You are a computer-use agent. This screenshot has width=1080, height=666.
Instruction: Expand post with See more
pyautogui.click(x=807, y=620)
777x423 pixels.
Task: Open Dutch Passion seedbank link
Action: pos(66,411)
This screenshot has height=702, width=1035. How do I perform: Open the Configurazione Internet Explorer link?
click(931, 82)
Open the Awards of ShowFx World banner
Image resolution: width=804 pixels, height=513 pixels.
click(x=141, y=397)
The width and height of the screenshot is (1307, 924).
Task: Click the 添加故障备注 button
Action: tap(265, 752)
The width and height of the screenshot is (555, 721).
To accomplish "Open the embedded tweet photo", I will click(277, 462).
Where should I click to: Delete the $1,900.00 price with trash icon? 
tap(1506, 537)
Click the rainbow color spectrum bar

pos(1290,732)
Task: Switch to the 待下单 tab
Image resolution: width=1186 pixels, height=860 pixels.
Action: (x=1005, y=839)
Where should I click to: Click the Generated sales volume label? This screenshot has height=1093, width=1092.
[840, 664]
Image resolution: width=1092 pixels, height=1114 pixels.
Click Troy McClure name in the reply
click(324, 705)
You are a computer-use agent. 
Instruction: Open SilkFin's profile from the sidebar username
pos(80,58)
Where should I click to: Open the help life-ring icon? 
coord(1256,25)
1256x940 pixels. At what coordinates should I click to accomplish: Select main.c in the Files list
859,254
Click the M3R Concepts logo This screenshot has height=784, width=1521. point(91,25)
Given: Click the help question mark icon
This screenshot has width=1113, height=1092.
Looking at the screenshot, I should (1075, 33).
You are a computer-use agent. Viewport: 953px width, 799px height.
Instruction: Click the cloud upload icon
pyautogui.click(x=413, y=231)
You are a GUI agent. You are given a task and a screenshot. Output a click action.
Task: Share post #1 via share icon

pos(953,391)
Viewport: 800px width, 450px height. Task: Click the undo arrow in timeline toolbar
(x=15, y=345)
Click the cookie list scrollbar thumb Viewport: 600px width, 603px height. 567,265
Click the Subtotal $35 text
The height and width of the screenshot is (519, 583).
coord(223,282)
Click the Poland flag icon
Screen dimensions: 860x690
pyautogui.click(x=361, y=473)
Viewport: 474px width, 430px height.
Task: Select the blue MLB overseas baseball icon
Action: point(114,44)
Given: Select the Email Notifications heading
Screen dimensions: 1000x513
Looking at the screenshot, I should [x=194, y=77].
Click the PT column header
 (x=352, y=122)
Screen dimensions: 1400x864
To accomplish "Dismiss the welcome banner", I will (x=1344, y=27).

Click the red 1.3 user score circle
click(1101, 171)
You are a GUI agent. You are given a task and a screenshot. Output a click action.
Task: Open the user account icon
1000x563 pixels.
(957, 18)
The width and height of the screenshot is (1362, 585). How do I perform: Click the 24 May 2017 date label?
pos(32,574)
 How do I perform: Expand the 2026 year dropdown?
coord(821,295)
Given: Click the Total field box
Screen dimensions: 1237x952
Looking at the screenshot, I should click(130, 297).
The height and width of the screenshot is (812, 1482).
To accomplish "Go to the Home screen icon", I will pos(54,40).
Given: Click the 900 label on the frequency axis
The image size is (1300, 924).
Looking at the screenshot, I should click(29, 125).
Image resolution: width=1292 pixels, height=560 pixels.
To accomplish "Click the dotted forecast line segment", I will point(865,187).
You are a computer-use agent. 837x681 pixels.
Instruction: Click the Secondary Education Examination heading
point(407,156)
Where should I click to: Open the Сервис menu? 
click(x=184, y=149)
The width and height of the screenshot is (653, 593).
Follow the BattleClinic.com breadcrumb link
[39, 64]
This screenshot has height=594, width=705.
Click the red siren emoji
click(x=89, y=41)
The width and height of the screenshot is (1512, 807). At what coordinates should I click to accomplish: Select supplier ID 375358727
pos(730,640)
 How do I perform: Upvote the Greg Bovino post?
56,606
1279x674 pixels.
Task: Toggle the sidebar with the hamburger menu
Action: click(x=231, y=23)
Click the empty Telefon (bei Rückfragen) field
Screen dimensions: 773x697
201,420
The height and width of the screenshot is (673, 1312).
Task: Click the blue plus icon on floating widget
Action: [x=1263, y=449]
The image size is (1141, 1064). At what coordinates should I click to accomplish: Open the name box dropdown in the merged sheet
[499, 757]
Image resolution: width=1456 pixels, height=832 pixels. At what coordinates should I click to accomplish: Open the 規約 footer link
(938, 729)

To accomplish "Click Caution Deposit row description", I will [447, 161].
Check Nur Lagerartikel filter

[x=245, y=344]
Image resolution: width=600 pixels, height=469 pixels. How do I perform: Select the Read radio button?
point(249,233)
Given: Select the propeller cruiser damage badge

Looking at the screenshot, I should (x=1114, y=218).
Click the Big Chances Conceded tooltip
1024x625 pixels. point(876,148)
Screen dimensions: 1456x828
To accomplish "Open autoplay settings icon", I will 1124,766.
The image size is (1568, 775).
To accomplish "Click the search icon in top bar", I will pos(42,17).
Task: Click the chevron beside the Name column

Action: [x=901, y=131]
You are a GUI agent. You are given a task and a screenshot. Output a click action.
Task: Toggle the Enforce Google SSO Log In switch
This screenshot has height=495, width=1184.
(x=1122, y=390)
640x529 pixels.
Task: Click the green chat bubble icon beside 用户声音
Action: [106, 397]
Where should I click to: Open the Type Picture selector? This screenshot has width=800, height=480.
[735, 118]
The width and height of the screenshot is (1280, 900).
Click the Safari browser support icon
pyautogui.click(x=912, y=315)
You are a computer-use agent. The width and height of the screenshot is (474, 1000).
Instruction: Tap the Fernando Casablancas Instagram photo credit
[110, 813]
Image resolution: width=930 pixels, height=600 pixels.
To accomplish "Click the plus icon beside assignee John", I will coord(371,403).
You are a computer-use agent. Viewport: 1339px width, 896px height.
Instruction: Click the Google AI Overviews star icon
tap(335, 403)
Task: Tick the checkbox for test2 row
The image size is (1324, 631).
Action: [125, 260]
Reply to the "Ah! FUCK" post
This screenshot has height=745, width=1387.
################
## WORK ITEM:
Above are the entries. Output exactly the lines beginning with the line that has "1256x940 pixels. At" and ending with the line that has "Given: Click the help question mark icon".

## ANSWER:
1256x940 pixels. At what coordinates should I click to accomplish: Select main.c in the Files list
859,254
Click the M3R Concepts logo This screenshot has height=784, width=1521. point(91,25)
Given: Click the help question mark icon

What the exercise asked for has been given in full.